(Dataset entries)
= Beginning of Section =
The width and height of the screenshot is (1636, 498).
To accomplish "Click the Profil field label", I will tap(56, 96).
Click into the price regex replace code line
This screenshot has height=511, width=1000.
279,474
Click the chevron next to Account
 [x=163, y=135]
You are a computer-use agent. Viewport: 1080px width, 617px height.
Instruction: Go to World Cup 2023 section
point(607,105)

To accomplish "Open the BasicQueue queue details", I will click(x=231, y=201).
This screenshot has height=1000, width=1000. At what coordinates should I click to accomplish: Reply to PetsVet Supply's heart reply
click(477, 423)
= End of Section =
Task instructions –
Return every line of the records in which the word "will" is found.

Exercise response –
To accomplish "Click the Profil field label", I will tap(56, 96).
To accomplish "Open the BasicQueue queue details", I will click(x=231, y=201).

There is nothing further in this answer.